Example of unnecessary change

  One example of an unnecessary change is worth quoting in detail as an illustration. As a result of gliders becoming subject to EU law on airworthiness (Part 21), the CAA has required glider owners to register their gliders on the state aircraft register with G-XXXX". Since 1929 the BGA has maintained a register of all UK gliders, using a unique sequential numbering system. It costs the owners nothing, as it is a service provided by the BGA as part of its overall funding structure. Now the owners have to pay an additional £50 (£60 from 1 January 2006) to register their gliders with the CAA and obtain the allocation of G-XXXX letters which have to be painted" on the glider in three places at some cost. This amounts to a total cost to the gliding community of approximately £150,000 just for registration, with absolutely no safety case whatsoever. As gliders are often owned by small syndicates of members, if the lead syndicate member whose name in on the CAA register changes, there is a further £50 (£60 from January 2006) payable to the CAA for the change of registration. The BGA needs to continue its own register for other purposes (anticipating the future under EASA) and cannot reduce its indivisible costs that provide the BGA registration service.

  There appears to have been no serious consideration given by the CAA as to whether this was necessary, bearing in mind the BGA's totally satisfactory system for over 75 years! Why could the BGA not continue with its system under delegation from the CAA? Further, the BGA wanted a registration system of G-numeric (ie G-1234) so as to align the CAA registration with the BGA's own unique, sequential numbering system. That in itself would have made a glider pilot's radio call to an air traffic controller instantly recognisable as a glider, thus facilitating understanding to ATC that a glider cannot hold a level" or climb" when instructed to. Apart from the convenience of having the BGA numbering system aligned with the BGA's own register, which it needs to maintain in the future.

  The CAA's answer to the BGA position has been, essentially, it's the law". The BGA's answer is let's have some common sense and change the law (ANO)!" As the UK glider fleet as at September 2003 (most gliders) operates under a temporary exemption from EASA Part 21, this issue of registration could still be addressed constructively.

  The BGA fears this example is but one that will be prevalent in the future.


  In overseeing implementation of EU rules the CAA should keep proportionality in mind. This applies particularly to EU Regulation 1592, Part 21 which was designed under the JAA for CAT. Whilst many of the principles in Part 21 are applicable to a wide range of aircraft, the detail should be handled with a light touch" and not be seen as a job creation opportunity in a shrinking CAA.

Competent Authority status

  We re-iterate strongly the comments under the case for delegation" in the parallel RAeC submission.

Qualified Entities and Assessment Bodies

  EASA has introduced the concept of qualified entities and, if EASA's Opinion on Operations and Licensing is translated into EU law, the concept of designating air sports organisations as assessment bodies for the issue and management of pilot licences will be capable of implementation. This will depend however on the willingness of the CAA (and DfT) to see full devolution.

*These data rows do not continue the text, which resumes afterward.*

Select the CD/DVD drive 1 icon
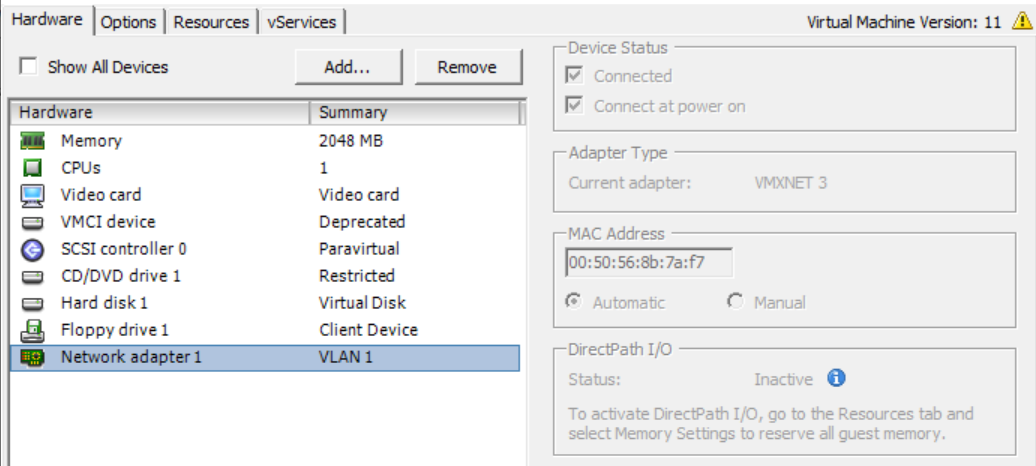1036x466 pixels. coord(32,276)
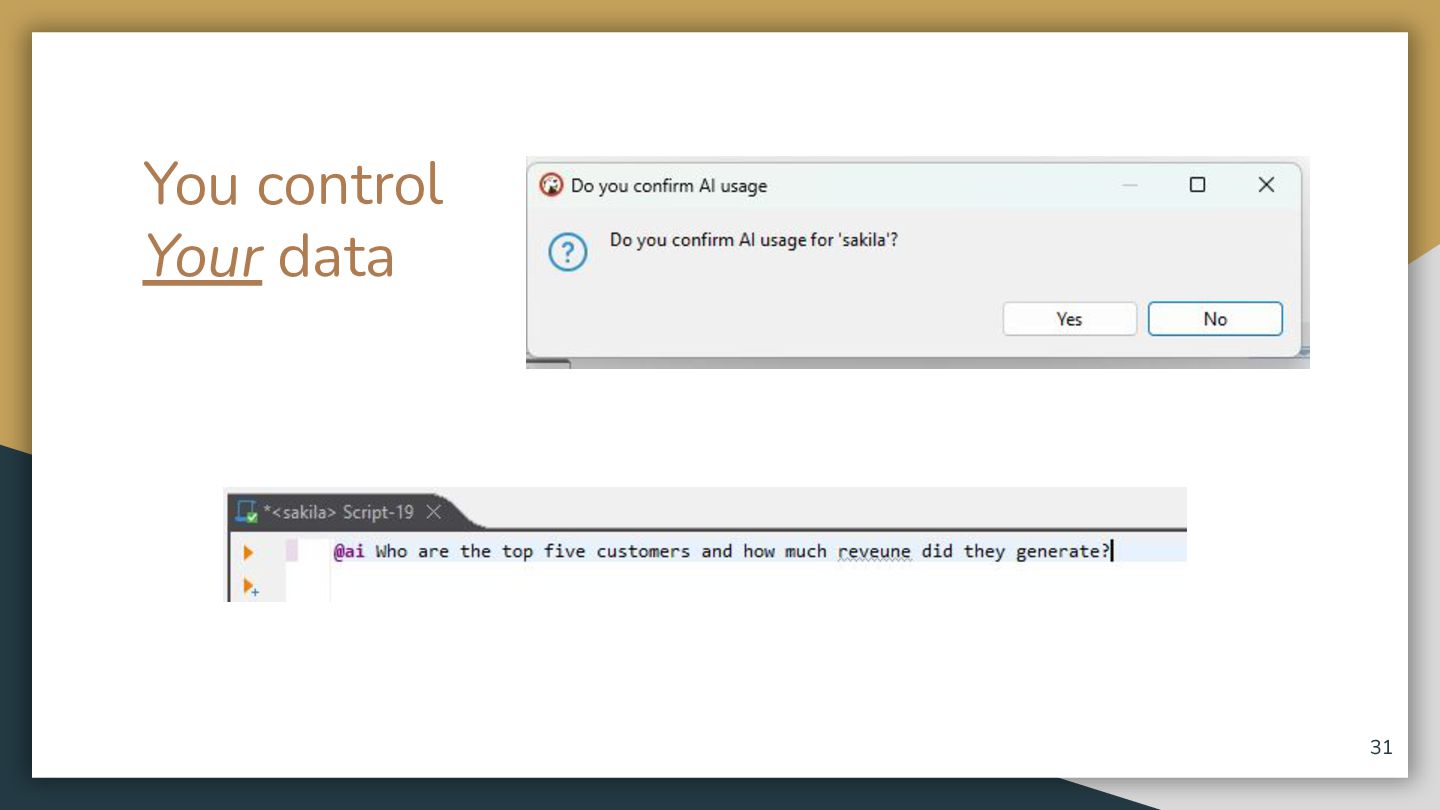1440x810 pixels.
Task: Click the empty second line in the script editor
Action: point(757,584)
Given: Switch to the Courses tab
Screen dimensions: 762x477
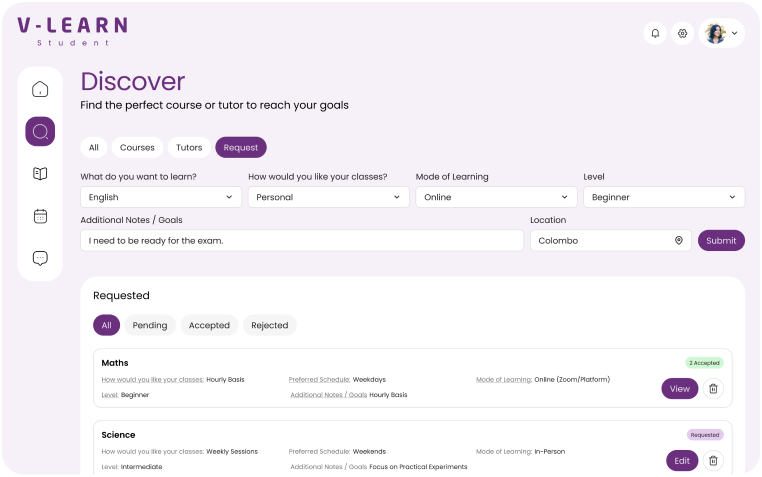Looking at the screenshot, I should (137, 148).
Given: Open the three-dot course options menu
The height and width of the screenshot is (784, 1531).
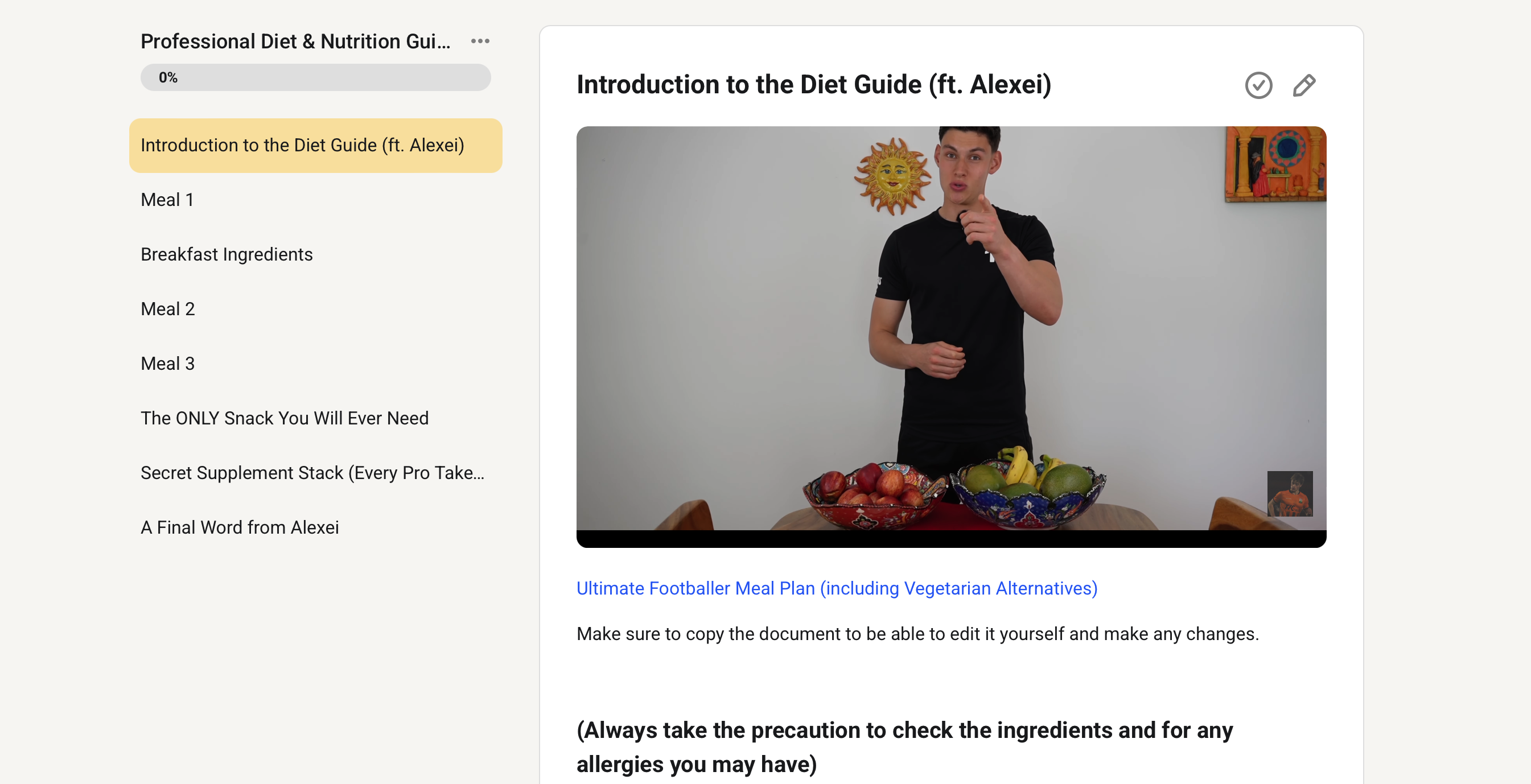Looking at the screenshot, I should click(x=480, y=41).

  The CAA has a job to do and in many areas does it well, though not necessarily in the most efficient manner. However, times are changing and it is a unique opportunity to address some fundamental issues of how the GA and particularly the S&RA sectors of UK aviation (including gliding) should be regulated by the CAA, if at all, in the context of EASA and other developments.

  The BGA trusts that the Transport Committee will address these issues seriously. The BGA remains at its disposal to provide evidence in committee in a constructive manner.